Our findings are the first records of inducible defenses in D. barbata. Furthermore, we show that D. barbata responds to two different invertebrate predators (Notonecta and Triops) with distinctive morphological responses, rather than displaying a general defense. Unlike in previous records of predator-specific morphological responses across wide taxonomical groups, they consist of neither a gradual extension of the same trait (that is, an intermediate response against one predator and a stronger response against the other predator for example, [24, 36]), nor of opposing traits (that is, when a trait increases against one predator and decreases against the other predator compared to the non-induced morph for example, [11, 48, 49]) or the addition of a new trait (for example, a high-tail against one predator and a high tail and a bulgy head against another [7]). Instead, the defenses are based on the same structures, but formed in a different way. This makes it impossible to order the morphotypes of D. barbata by the magnitude of expression of their traits (that is, quantitative differences, see Figure 3). Rather, the differences represent distinctive shapes, providing a rare example of qualitative predator specific defenses (see Figure 3, in accordance with Bourdeau [20]).

Figure 3
figure 3

Distinction between quantitative (a, b) and qualitative differences (c, d) of inducible defenses. C (white) represents a non-induced morph, P 1 (light gray) represents a morph defended against the predator 1 and P 2 (dark gray) represents a morph defended against predator 2. The triangles, the square and the circle depict the phenotype. In the case of quantitative differences, the changes can be put in order in terms of an increase or decrease (represented by the different sizes of the triangles). This is true for both a) gradual responses (C <P 1 <P 2 ) and b) antagonistic responses (P 1 <C <P 2 ) In contrast, qualitative differences cannot be put in order in terms of an increase or decrease (represented by the different shapes of the triangles), as changes in different traits would lead to differently shaped phenotypes.
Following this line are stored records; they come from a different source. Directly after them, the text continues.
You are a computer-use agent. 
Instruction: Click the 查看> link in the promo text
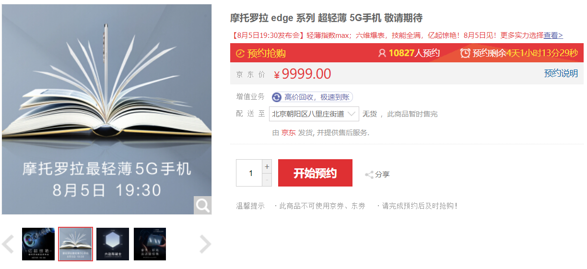[x=553, y=35]
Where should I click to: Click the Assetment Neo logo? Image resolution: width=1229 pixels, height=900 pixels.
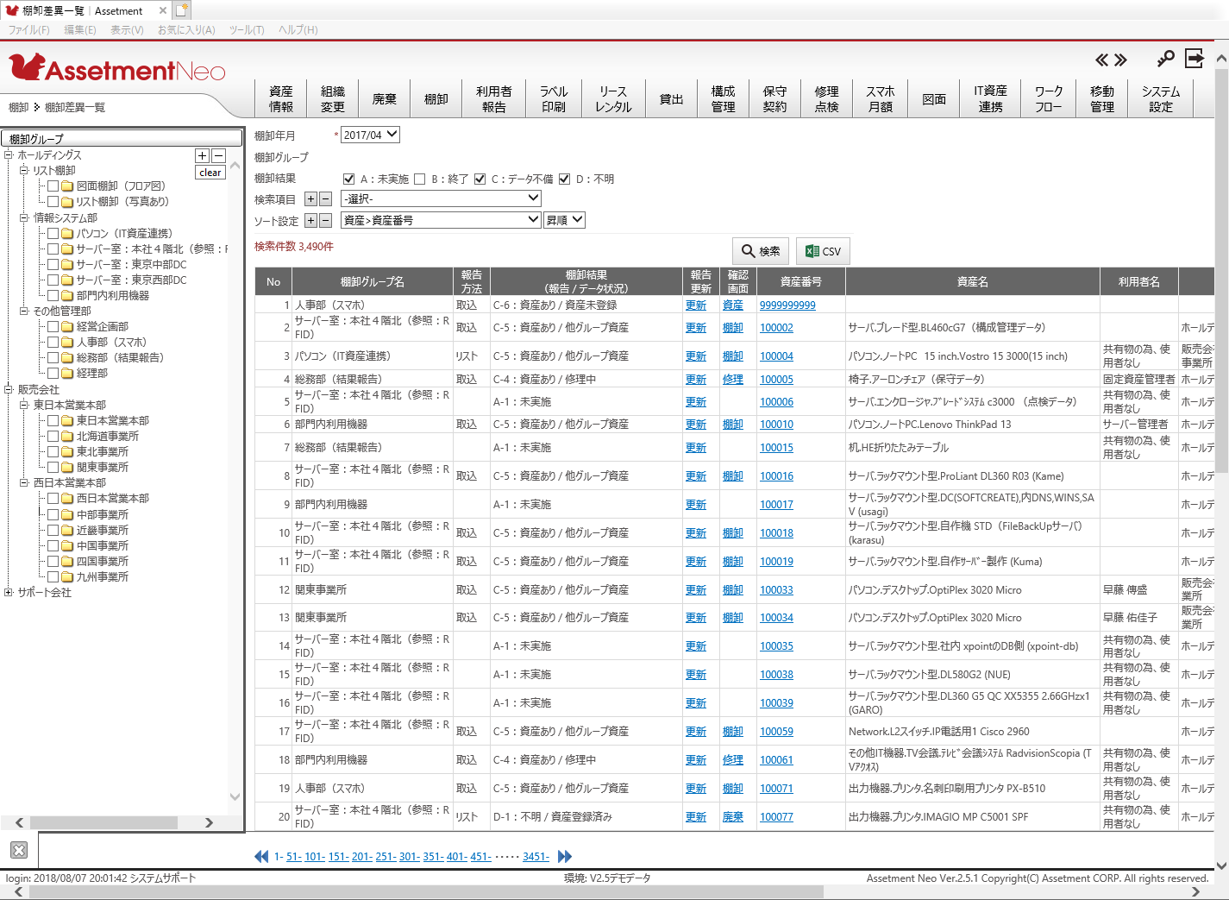pyautogui.click(x=117, y=68)
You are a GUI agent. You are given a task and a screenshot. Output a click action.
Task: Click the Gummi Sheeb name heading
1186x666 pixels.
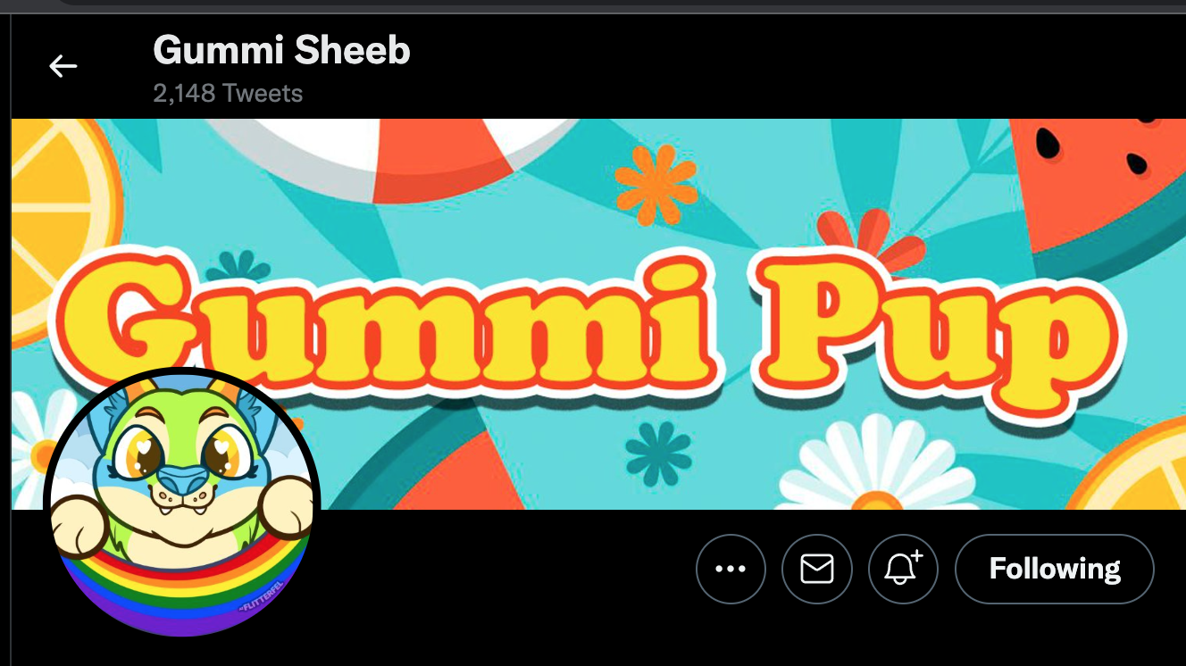pos(281,51)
This can either be the case, because a) independent changes occur (here: P 1 gets higher than C and P 2 gets wider than C, so for one trait (for example, width) it is C = P 1 <P 2 for the other trait (for example, height) it is C = P 2 <P 1 ), or b) because the changes to the traits occur to a different extent (here: P 1 is higher than P 2 , but P 2 is wider than P 1 , so for one trait (for example, width) it is C <P 1 <P 2 for the other trait (for example, height) it is C <P 2 <P 1 ).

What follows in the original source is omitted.